▸ **Exercise details**: Report each line of the entries below that includes "Expand".

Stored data
● ● ● ● ● ● ●

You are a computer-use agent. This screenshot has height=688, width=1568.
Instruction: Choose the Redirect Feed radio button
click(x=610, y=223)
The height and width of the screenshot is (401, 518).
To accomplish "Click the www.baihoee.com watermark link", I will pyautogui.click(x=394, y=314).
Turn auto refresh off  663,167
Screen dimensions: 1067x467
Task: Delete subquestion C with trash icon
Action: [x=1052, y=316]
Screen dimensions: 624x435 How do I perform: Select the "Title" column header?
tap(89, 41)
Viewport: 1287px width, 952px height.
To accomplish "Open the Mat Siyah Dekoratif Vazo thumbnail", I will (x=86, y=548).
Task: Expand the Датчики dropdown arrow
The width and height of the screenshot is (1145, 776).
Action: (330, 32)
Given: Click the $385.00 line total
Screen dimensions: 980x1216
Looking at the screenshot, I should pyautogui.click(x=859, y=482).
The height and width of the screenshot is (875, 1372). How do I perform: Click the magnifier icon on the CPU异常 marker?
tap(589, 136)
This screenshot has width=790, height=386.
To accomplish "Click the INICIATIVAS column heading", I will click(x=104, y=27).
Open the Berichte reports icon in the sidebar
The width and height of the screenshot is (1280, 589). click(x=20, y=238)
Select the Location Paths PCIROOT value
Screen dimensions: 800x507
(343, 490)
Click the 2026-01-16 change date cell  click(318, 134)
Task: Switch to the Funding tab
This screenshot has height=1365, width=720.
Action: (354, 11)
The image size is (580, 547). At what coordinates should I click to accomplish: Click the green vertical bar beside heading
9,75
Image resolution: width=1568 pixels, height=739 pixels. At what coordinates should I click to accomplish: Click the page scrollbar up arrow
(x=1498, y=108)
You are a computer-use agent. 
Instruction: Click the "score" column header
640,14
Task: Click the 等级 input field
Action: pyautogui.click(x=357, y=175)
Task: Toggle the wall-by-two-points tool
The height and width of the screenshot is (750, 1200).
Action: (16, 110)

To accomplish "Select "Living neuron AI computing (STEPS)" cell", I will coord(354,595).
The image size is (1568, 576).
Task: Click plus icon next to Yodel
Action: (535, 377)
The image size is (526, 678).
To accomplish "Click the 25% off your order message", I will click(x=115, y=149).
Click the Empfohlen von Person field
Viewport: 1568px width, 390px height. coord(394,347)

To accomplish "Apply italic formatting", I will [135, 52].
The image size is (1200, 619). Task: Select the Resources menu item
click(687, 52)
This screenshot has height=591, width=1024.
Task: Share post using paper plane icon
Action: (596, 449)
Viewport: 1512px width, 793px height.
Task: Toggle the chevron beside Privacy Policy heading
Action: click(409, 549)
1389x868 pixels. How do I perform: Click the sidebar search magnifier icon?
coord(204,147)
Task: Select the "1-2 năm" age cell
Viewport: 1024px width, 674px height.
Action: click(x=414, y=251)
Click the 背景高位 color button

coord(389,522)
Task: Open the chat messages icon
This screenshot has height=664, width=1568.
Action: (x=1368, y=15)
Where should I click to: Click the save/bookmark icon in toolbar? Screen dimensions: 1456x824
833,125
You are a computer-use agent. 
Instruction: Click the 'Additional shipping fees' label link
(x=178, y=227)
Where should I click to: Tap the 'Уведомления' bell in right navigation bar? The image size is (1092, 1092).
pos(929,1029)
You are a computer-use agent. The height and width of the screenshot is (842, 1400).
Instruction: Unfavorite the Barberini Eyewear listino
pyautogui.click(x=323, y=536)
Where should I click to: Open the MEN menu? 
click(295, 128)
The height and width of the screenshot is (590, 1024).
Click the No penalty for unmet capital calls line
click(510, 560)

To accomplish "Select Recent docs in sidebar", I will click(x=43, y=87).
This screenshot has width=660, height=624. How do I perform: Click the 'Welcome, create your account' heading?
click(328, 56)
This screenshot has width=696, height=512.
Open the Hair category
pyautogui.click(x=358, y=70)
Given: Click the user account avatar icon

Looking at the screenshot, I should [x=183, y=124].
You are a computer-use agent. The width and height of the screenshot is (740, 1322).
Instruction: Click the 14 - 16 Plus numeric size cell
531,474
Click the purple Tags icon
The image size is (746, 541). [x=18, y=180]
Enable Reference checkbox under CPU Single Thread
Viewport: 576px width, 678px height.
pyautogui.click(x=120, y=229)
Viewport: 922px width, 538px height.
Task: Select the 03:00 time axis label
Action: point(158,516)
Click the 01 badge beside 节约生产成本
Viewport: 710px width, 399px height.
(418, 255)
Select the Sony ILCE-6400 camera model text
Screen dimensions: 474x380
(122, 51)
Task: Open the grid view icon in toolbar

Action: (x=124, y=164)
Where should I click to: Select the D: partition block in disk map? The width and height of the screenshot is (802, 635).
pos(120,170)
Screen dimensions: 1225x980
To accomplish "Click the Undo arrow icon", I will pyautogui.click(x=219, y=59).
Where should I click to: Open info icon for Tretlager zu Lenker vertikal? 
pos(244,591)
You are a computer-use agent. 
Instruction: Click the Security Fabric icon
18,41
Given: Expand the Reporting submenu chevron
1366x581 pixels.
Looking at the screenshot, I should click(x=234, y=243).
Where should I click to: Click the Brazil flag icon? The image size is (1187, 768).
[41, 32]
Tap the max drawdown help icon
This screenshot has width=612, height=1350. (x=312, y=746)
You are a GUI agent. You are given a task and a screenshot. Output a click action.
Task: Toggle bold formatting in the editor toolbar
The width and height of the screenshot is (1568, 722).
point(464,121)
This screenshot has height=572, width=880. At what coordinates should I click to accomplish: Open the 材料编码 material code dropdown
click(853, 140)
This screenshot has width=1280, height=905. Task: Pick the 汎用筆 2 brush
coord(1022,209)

● ● ● ● ● ● ●

▸ **Task output**:
Task: Expand the Датчики dropdown arrow
Given: Expand the Reporting submenu chevron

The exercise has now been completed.